À Flamanville, si le chargement des combustibles nucléaires est imminent, il faudra attendre encore plusieurs mois pour que le réacteur soit effectivement raccordé au réseau normand. Ce couplage, prévu au cours de l'été 2024, n'aura lieu qu'à partir du moment où le réacteur aura atteint le quart de sa pleine puissance, après une montée progressive par paliers. Le niveau maximum de production, lui, n'est pas attendu avant la fin de l'année.

Une chose est sûre, l'EPR de Flamanville sera le premier, mais aussi le dernier EPR construit sur le sol tricolore. Les futurs réacteurs voulus par Emmanuel Macron seront des EPR 2, au design amélioré. « Ils feront partie de la grande famille des EPR, mais ce ne seront pas des jumeaux de celui de Flamanville. Ce seront plutôt des cousins », affirme Gabriel Oblin, directeur du projet EPR2 au sein d'EDF, l'homme qui a la lourde tâche de ne pas répéter ce magistral fiasco industriel. ■

 

 

Une saga interminable en dix dates

1992 - Naissance de NPI, l'entreprise commune entre le français Framatome (qui deviendra Areva) et l'allemand Siemens, qui porte le projet d'un réacteur à eau pressurisée européen, l'EPR.

2004 - Jean-Pierre Raffarin, alors Premier ministre, autorise la construction d'un EPR en France après le refus de Lionel Jospin en 1999.

2007Début du chantier de Flamanville (Manche). Son coût est estimé à 3,3 milliards d'euros et sa fin est prévue en 2012.

2008 Premiers problèmes au niveau de la dalle de béton. Le coût est réévalué à 4 milliards d'euros. Quelques mois plus tard, l'allemand Siemens se désengage de l'entreprise commune.

2011 - Le démarrage est repoussé à 2016 après deux accidents mortels sur le chantier et d'aléas divers. EDF doit aussi intégrer les dispositifs de sûreté post-Fukushima. Son coût est réévalué à 6 milliards d'euros.

2015 Alerte du gendarme du nucléaire sur une anomalie sérieuse de la cuve du réacteur. La fin du chantier est désormais prévue en 2018.

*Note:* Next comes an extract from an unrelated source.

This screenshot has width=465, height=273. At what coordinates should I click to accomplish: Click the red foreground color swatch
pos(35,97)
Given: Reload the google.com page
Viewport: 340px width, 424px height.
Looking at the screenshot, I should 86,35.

2018 - EDF avale la branche réacteurs nucléaires d'Areva. L'électricien doit reprendre 53 soudures. La fin du chantier est prévue en 2020, son coût est réévalué à 11 milliards d'euros.

2019 Nouveau dérapage de 1,5 milliard d'euros dû aux travaux à effectuer sur les soudures. Le démarrage est reporté à 2023.

2022 Mise en service décalée au 1er trimestre 2024. L'énergéticien estime le coût total à 13,2 milliards d'euros.

2024 Démarrage de l'EPR attendu en mai.